Work request - Give back only the lines in the records below from the one with "You are a GUI" to the one with "You are a computer-use agent. The", both inclusive, word for word.
-------- Data extracts
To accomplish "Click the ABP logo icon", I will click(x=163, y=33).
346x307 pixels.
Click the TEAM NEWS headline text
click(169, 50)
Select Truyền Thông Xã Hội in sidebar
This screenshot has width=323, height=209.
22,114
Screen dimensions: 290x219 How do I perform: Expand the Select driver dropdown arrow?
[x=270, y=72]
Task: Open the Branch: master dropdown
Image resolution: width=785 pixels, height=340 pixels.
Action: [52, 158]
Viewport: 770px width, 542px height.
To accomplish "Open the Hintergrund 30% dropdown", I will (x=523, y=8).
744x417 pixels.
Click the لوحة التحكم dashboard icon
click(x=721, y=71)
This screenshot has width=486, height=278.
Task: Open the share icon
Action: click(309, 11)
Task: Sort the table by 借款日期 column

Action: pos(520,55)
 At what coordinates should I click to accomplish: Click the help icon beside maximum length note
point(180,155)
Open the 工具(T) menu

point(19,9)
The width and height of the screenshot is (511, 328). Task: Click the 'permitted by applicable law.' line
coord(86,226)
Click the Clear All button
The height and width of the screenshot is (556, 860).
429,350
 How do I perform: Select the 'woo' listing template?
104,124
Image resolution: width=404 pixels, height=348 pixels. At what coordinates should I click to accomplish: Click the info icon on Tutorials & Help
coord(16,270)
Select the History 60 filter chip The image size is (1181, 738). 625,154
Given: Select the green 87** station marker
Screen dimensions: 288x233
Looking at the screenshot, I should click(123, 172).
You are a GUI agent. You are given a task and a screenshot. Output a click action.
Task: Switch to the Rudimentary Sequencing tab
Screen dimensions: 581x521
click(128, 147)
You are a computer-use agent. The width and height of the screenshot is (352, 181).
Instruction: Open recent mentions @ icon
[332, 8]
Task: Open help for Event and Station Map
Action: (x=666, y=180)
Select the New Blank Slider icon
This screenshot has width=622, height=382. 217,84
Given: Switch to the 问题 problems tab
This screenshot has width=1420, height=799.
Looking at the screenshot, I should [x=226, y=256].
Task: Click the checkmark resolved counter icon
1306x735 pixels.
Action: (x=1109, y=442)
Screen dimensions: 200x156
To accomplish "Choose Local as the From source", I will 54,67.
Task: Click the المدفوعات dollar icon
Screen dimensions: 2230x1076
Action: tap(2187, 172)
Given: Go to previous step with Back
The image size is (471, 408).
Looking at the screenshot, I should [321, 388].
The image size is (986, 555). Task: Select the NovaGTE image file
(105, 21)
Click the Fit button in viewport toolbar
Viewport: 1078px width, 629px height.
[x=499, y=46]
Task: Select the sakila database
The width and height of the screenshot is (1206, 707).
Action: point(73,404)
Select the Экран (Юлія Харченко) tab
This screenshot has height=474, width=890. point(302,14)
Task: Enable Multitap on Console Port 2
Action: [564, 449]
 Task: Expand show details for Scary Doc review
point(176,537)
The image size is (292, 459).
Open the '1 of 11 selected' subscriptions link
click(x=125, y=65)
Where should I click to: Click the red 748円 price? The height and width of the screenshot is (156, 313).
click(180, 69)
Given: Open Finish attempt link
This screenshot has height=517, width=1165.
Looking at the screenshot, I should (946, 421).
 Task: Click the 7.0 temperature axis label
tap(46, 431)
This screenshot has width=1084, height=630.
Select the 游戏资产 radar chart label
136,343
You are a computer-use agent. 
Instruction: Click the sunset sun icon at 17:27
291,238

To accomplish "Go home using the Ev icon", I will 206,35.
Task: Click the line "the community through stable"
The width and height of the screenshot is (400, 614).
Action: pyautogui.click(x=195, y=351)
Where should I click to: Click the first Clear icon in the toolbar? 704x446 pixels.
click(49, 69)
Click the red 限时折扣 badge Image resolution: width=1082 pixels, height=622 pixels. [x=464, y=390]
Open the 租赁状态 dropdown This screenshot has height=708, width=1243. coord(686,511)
----------------
Result -
You are a GUI agent. You are given a task and a screenshot. Output a click action.
Task: Switch to the Rudimentary Sequencing tab
Screen dimensions: 581x521
click(128, 147)
You are a computer-use agent. The width and height of the screenshot is (352, 181).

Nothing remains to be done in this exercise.